British trade unionist

Ruth Uzzell (née Freeman; 7 October 1880 – 2 November 1945) was a British trade unionist, speaker, and member of the executive committee of the National Union of Agricultural Workers. She has been described as "one of the many gifted working-class women who found in the Labour Movement a way to selfless and unswerving service to their class", becoming a well-known speaker throughout England and Wales. She was the first Labour woman elected to Oxford City Council.

== Early life ==
Ruth Freeman was born in Tysoe, Warwickshire, into a family of agricultural workers and union members. Her father and grandfather had both been members of Joseph Arch's National Agricultural Labourers' Union. In her younger years, she worked as a servant in a farm house, an experience which historian Nicola Verdon has described as giving her "a genuine understanding and sympathy for the rural working-class woman". She was also strongly influenced by meeting George Edwards, a founder of the union which became the National Union of Agricultural and Allied Workers. Ruth married Harry Charles Uzzell in 1903.

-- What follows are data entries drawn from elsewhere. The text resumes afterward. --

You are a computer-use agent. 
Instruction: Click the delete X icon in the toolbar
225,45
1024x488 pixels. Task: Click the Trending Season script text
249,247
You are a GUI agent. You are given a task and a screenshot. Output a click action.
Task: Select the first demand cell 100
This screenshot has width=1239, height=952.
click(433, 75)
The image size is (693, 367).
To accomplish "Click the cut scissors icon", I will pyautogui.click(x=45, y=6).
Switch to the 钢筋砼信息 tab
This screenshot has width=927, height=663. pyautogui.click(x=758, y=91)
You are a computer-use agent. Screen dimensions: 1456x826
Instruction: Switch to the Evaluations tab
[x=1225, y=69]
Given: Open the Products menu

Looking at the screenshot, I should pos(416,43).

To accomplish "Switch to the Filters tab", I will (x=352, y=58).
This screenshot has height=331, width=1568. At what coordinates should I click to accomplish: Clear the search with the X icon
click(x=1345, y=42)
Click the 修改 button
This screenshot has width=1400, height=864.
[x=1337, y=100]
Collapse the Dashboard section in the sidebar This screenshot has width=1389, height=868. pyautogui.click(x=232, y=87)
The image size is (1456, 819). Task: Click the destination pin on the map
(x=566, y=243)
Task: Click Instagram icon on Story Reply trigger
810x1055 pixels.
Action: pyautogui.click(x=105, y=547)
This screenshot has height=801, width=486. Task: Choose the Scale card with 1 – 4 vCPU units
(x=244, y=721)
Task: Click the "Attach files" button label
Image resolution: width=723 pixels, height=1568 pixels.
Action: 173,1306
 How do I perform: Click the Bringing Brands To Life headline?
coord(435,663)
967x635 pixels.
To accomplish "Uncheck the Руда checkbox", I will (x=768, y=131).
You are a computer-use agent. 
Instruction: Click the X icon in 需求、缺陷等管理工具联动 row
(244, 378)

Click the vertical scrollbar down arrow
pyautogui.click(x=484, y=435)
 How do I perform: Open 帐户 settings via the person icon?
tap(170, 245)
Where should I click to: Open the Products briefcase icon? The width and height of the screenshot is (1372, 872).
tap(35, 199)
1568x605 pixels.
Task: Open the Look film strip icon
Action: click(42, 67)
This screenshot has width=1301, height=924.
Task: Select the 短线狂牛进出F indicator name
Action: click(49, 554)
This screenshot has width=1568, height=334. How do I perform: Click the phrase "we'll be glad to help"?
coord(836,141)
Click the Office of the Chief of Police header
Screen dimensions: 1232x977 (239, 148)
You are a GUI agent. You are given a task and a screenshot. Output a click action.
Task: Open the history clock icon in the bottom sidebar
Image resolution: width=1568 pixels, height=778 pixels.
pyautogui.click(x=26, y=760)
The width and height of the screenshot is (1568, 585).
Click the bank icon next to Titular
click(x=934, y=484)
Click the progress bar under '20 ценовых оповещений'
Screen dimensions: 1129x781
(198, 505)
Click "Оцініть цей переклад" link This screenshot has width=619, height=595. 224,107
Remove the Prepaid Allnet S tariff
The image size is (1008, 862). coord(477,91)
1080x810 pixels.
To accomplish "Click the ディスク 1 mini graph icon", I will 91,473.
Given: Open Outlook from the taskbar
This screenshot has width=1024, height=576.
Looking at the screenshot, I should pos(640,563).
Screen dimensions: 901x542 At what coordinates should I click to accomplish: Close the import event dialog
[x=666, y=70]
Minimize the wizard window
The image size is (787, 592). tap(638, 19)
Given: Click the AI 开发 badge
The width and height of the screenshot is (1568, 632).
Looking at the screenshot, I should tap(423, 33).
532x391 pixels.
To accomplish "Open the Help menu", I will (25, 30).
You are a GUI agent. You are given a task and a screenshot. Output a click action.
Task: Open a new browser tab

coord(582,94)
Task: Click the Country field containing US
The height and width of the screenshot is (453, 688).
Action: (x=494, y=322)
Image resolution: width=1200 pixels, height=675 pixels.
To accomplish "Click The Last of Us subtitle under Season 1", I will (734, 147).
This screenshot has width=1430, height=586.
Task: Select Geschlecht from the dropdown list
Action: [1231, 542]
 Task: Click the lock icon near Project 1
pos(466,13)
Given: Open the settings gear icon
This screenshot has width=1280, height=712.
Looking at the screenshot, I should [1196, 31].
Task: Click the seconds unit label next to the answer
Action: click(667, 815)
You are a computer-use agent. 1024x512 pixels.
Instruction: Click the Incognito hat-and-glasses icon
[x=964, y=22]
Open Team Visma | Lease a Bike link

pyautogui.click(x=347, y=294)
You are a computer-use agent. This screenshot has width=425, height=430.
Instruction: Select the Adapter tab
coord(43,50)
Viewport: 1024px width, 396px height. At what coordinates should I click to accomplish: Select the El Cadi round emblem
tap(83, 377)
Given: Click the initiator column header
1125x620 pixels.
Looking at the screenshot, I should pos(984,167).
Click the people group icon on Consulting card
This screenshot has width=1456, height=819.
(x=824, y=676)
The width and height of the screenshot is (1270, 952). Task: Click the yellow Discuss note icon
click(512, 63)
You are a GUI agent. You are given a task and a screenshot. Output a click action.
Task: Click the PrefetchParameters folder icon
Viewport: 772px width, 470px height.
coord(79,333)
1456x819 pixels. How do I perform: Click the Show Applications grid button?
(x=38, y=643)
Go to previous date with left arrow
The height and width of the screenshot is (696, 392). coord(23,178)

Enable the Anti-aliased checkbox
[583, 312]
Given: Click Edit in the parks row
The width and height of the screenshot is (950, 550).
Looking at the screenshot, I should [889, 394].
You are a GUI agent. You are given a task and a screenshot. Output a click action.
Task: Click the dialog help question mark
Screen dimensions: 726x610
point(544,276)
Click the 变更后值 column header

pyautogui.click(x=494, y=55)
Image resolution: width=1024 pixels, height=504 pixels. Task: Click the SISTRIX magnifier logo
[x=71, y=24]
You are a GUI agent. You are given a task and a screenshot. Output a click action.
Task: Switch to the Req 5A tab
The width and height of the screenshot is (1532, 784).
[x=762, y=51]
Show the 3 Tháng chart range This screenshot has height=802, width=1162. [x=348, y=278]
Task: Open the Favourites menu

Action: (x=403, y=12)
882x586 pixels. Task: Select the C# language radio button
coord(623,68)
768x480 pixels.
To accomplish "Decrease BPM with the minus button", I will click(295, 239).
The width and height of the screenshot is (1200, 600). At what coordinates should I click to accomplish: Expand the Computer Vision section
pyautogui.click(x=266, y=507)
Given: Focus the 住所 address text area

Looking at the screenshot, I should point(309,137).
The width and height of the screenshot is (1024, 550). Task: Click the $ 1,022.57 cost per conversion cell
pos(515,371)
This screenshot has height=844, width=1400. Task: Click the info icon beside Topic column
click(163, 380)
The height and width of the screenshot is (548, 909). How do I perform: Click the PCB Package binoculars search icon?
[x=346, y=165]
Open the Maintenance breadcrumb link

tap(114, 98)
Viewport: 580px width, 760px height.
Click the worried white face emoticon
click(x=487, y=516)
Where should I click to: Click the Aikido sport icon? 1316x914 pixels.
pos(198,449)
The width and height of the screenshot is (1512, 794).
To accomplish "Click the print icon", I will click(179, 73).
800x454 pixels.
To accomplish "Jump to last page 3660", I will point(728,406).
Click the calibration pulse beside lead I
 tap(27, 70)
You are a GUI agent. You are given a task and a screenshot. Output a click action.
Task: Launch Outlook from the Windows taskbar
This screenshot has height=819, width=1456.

== Labour and Union work ==
In 1903, Uzzell joined the Independent Labour Party, rising to become prominent in both the Labour and co-operative movements. Ultimately, she served on the executive committee of the National Union of Agricultural Workers (NUAW) for 22 years, as well as acting as a branch, district, and county committee secretary. She lectured widely, speaking on Labour and NUAW platforms. To these, and to the pages of the Labour press, she brought a woman's perspective on agricultural work. As Nicola Verdon has written, Uzzell:was exasperated by the argument that women should be barred from agricultural work whilst men were unemployed. The majority of women who went out to work, she contended, ‘do not do so from the desire to shirk the duties and responsibilities of the home, but are forced out to work owing to the rotten economic condition of their lives’.Uzzell expressed her frustration with changing attitudes to women's roles during and after wartime or periods of economic turmoil, writing: "When the women took the men’s place during the war they were called saviours of the Empire, but in peace time they are termed invaders and superfluous."

According to Reginald Groves, Uzzell was the first woman elected to the Oxford City Council. Historian Elizabeth Longford recalled:So attractive was Ruth Uzzell that when she stood for the Oxford Council the local Communist Party decided not to put up a candidate against her. Not only did she romp home but also won the Beautiful Ankles competition at the Singletree Labour fete.

== Death ==
Uzzell stood down from the NUAW's executive committee in 1945, as a result of ill health, and died the same year.